REQUIRED WORK. Transcribe, word for word, every record in the data below.

RECORDS SHOWN.

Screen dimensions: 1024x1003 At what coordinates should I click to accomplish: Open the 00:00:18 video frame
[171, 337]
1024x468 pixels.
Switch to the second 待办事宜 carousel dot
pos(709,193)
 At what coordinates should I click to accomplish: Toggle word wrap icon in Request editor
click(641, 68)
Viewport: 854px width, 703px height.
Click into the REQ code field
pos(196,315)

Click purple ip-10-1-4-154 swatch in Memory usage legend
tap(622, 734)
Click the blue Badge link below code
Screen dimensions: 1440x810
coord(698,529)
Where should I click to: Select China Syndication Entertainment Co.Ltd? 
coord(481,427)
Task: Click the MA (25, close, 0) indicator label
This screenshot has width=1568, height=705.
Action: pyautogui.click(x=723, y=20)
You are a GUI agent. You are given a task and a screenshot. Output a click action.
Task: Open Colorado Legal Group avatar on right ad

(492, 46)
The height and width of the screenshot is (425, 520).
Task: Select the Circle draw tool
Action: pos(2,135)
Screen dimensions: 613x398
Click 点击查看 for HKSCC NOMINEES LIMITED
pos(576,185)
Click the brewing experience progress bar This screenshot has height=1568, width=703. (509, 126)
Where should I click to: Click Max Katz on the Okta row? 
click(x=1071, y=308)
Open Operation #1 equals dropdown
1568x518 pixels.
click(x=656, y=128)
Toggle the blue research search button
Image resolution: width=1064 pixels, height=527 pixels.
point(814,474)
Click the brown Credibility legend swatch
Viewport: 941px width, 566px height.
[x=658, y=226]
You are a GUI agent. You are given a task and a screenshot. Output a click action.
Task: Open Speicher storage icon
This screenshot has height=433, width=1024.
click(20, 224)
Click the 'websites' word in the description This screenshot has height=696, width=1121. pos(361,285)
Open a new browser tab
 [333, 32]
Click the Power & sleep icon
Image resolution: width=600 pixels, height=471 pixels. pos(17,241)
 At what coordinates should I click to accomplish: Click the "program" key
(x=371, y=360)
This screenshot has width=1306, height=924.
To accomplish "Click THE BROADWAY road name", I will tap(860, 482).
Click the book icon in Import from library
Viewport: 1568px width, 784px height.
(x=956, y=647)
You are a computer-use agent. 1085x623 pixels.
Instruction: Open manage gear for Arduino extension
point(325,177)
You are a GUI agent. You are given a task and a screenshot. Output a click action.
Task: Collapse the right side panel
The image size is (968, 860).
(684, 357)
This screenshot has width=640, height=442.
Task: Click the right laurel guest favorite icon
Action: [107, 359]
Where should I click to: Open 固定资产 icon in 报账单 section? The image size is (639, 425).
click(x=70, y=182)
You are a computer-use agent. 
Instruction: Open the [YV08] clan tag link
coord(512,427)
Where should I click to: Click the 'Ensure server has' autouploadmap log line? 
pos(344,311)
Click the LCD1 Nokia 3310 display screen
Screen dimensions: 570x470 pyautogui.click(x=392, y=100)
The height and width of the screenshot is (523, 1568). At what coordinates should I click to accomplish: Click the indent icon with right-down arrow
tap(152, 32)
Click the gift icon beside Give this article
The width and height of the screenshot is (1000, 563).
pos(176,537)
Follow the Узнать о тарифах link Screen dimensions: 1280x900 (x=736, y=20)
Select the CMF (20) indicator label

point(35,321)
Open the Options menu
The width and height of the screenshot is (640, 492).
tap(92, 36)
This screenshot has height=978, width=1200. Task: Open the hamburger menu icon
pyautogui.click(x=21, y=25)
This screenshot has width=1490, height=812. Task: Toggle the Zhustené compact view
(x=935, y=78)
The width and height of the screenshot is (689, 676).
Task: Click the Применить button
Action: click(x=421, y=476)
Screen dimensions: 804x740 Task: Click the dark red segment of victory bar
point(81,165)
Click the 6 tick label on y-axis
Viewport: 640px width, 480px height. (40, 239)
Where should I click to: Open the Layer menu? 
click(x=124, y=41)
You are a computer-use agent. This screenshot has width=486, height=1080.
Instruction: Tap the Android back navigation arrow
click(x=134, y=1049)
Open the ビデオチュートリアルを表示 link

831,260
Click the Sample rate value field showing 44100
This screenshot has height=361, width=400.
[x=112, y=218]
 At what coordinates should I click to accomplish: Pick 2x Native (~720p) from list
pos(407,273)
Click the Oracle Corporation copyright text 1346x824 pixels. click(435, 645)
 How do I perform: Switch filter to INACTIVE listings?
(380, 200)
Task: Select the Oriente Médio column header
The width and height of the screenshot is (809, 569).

TASK RESULT.
Screen dimensions: 1024x1003 At what coordinates should I click to accomplish: Open the 00:00:18 video frame
[171, 337]
1024x468 pixels.
Switch to the second 待办事宜 carousel dot
pos(709,193)
 At what coordinates should I click to accomplish: Toggle word wrap icon in Request editor
click(641, 68)
Viewport: 854px width, 703px height.
Click into the REQ code field
pos(196,315)

Click purple ip-10-1-4-154 swatch in Memory usage legend
tap(622, 734)
Click the blue Badge link below code
Screen dimensions: 1440x810
coord(698,529)
Where should I click to: Select China Syndication Entertainment Co.Ltd? 
coord(481,427)
Task: Click the MA (25, close, 0) indicator label
This screenshot has width=1568, height=705.
Action: pyautogui.click(x=723, y=20)
You are a GUI agent. You are given a task and a screenshot. Output a click action.
Task: Open Colorado Legal Group avatar on right ad

(492, 46)
The height and width of the screenshot is (425, 520).
Task: Select the Circle draw tool
Action: pos(2,135)
Screen dimensions: 613x398
Click 点击查看 for HKSCC NOMINEES LIMITED
pos(576,185)
Click the brewing experience progress bar This screenshot has height=1568, width=703. (509, 126)
Where should I click to: Click Max Katz on the Okta row? 
click(x=1071, y=308)
Open Operation #1 equals dropdown
1568x518 pixels.
click(x=656, y=128)
Toggle the blue research search button
Image resolution: width=1064 pixels, height=527 pixels.
point(814,474)
Click the brown Credibility legend swatch
Viewport: 941px width, 566px height.
[x=658, y=226]
You are a GUI agent. You are given a task and a screenshot. Output a click action.
Task: Open Speicher storage icon
This screenshot has height=433, width=1024.
click(20, 224)
Click the 'websites' word in the description This screenshot has height=696, width=1121. pos(361,285)
Open a new browser tab
 [333, 32]
Click the Power & sleep icon
Image resolution: width=600 pixels, height=471 pixels. pos(17,241)
 At what coordinates should I click to accomplish: Click the "program" key
(x=371, y=360)
This screenshot has width=1306, height=924.
To accomplish "Click THE BROADWAY road name", I will tap(860, 482).
Click the book icon in Import from library
Viewport: 1568px width, 784px height.
(x=956, y=647)
You are a computer-use agent. 1085x623 pixels.
Instruction: Open manage gear for Arduino extension
point(325,177)
You are a GUI agent. You are given a task and a screenshot. Output a click action.
Task: Collapse the right side panel
The image size is (968, 860).
(684, 357)
This screenshot has width=640, height=442.
Task: Click the right laurel guest favorite icon
Action: [107, 359]
Where should I click to: Open 固定资产 icon in 报账单 section? The image size is (639, 425).
click(x=70, y=182)
You are a computer-use agent. 
Instruction: Open the [YV08] clan tag link
coord(512,427)
Where should I click to: Click the 'Ensure server has' autouploadmap log line? 
pos(344,311)
Click the LCD1 Nokia 3310 display screen
Screen dimensions: 570x470 pyautogui.click(x=392, y=100)
The height and width of the screenshot is (523, 1568). At what coordinates should I click to accomplish: Click the indent icon with right-down arrow
tap(152, 32)
Click the gift icon beside Give this article
The width and height of the screenshot is (1000, 563).
pos(176,537)
Follow the Узнать о тарифах link Screen dimensions: 1280x900 (x=736, y=20)
Select the CMF (20) indicator label

point(35,321)
Open the Options menu
The width and height of the screenshot is (640, 492).
tap(92, 36)
This screenshot has height=978, width=1200. Task: Open the hamburger menu icon
pyautogui.click(x=21, y=25)
This screenshot has width=1490, height=812. Task: Toggle the Zhustené compact view
(x=935, y=78)
The width and height of the screenshot is (689, 676).
Task: Click the Применить button
Action: click(x=421, y=476)
Screen dimensions: 804x740 Task: Click the dark red segment of victory bar
point(81,165)
Click the 6 tick label on y-axis
Viewport: 640px width, 480px height. (40, 239)
Where should I click to: Open the Layer menu? 
click(x=124, y=41)
You are a computer-use agent. This screenshot has width=486, height=1080.
Instruction: Tap the Android back navigation arrow
click(x=134, y=1049)
Open the ビデオチュートリアルを表示 link

831,260
Click the Sample rate value field showing 44100
This screenshot has height=361, width=400.
[x=112, y=218]
 At what coordinates should I click to accomplish: Pick 2x Native (~720p) from list
pos(407,273)
Click the Oracle Corporation copyright text 1346x824 pixels. click(435, 645)
 How do I perform: Switch filter to INACTIVE listings?
(380, 200)
Task: Select the Oriente Médio column header
The width and height of the screenshot is (809, 569).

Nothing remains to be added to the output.